Problème posé: Pourriez-vous recopier telle quelle la partie qui s'ouvre sur la ligne contenant « Open the Models settings » et se ferme sur celle contenant « Action: click(x=57, y=15) », ces deux lignes comprises ?

Entrées fournies:
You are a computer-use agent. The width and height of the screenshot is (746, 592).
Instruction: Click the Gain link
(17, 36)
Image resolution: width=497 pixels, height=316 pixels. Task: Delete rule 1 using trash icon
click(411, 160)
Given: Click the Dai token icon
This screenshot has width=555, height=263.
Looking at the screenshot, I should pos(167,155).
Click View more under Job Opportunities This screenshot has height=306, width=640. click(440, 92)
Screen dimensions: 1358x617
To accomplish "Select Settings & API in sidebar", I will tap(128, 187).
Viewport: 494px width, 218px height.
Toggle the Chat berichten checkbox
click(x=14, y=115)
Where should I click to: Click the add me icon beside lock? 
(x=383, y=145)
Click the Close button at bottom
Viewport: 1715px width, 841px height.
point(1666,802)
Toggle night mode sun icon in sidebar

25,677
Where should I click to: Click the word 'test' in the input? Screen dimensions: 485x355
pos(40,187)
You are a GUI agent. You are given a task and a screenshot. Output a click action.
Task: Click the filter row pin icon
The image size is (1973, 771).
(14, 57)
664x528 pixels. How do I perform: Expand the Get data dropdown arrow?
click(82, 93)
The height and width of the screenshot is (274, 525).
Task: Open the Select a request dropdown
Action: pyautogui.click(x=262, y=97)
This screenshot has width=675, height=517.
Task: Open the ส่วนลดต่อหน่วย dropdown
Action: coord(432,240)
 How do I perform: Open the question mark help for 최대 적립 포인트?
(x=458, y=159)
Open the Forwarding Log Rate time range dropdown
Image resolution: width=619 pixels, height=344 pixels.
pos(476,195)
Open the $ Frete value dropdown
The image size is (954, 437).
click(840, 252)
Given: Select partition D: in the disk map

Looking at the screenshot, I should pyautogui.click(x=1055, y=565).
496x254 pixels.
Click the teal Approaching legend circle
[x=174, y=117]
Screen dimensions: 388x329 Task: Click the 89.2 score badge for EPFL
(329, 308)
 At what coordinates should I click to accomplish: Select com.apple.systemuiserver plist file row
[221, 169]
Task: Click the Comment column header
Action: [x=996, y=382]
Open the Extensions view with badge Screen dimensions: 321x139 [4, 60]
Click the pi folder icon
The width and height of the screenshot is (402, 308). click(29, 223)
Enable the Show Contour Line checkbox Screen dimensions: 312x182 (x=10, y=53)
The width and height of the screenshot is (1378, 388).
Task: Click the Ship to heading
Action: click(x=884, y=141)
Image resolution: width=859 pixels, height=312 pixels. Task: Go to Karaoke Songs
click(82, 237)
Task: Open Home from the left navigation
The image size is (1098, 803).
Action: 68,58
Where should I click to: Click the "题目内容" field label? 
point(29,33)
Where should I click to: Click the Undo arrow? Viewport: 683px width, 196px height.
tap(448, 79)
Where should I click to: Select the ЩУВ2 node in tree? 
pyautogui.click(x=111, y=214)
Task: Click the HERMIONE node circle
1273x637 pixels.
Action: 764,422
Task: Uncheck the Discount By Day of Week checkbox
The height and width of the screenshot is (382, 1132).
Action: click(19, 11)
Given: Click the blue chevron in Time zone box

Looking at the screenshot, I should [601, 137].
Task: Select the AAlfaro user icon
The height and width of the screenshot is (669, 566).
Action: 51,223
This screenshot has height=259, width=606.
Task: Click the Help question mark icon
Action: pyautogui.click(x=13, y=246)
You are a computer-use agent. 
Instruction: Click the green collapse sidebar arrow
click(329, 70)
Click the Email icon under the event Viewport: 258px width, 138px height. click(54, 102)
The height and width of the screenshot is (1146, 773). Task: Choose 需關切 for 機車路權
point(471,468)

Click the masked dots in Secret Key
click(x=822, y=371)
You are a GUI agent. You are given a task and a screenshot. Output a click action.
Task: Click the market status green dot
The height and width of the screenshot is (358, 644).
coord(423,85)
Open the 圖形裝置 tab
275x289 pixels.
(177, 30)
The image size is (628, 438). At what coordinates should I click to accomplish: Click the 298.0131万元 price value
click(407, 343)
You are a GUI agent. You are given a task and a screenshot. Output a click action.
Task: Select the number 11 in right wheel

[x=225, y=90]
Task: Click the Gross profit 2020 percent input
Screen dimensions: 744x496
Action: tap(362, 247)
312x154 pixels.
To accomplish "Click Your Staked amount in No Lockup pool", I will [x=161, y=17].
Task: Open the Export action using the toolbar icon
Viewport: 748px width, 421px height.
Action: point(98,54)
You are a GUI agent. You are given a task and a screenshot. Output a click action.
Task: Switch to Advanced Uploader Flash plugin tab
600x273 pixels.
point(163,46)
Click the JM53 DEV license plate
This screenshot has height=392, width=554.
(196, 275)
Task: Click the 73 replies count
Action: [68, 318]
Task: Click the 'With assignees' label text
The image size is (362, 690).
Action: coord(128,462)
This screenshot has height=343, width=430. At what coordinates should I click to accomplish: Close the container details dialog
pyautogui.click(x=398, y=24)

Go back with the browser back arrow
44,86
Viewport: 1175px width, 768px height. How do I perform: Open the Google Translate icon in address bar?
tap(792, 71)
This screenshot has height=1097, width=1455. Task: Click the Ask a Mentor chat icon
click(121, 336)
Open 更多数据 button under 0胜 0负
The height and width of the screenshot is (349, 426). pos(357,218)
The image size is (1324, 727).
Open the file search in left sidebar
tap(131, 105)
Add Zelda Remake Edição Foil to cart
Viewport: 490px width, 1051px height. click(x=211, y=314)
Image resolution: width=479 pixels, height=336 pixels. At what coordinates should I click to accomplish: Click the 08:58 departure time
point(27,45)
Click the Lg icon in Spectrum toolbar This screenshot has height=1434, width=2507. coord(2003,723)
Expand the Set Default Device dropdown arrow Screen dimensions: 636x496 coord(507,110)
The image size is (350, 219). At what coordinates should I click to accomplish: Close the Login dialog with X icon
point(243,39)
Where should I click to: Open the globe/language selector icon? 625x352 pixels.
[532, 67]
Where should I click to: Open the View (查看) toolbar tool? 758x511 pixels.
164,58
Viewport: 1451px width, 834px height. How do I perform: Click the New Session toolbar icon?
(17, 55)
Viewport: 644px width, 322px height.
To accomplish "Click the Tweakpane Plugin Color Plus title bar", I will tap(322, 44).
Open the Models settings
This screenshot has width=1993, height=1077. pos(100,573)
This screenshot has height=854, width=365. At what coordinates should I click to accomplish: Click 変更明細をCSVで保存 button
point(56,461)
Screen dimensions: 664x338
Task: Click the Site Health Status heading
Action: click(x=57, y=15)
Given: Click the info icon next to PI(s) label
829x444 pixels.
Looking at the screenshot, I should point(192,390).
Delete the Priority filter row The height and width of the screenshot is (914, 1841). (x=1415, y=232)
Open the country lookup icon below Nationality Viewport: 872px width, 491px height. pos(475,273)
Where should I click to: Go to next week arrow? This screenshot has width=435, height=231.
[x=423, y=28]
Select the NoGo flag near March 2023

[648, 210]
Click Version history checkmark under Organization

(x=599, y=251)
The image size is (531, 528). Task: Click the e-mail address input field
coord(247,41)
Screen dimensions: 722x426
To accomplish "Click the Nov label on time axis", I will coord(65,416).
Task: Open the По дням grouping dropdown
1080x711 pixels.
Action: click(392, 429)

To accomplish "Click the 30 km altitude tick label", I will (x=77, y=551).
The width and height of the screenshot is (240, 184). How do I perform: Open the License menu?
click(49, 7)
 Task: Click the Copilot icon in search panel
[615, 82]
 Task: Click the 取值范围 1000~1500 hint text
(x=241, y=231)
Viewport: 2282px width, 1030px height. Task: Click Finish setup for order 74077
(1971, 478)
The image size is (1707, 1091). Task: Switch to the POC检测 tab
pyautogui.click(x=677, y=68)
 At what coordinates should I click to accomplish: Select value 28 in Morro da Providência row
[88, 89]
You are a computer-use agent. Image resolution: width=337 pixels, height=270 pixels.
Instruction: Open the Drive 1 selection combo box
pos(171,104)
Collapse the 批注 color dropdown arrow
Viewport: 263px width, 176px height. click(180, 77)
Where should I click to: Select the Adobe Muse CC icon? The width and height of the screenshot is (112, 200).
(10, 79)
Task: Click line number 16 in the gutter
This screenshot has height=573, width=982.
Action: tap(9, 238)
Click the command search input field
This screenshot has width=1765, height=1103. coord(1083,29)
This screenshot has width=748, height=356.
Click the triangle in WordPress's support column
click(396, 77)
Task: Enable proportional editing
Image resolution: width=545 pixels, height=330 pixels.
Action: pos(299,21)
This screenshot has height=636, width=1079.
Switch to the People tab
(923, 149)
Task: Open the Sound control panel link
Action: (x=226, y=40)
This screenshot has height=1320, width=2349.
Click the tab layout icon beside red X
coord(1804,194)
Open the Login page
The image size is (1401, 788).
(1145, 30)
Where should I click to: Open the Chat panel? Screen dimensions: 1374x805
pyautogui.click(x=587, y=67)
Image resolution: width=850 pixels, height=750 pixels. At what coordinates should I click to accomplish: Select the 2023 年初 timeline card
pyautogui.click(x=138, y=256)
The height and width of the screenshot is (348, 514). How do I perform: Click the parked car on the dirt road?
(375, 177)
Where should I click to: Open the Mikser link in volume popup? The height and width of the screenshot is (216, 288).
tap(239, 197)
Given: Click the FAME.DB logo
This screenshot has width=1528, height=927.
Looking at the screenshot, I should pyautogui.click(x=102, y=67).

Réponse rédigée:
Open the Models settings
This screenshot has width=1993, height=1077. pos(100,573)
This screenshot has height=854, width=365. At what coordinates should I click to accomplish: Click 変更明細をCSVで保存 button
point(56,461)
Screen dimensions: 664x338
Task: Click the Site Health Status heading
Action: click(x=57, y=15)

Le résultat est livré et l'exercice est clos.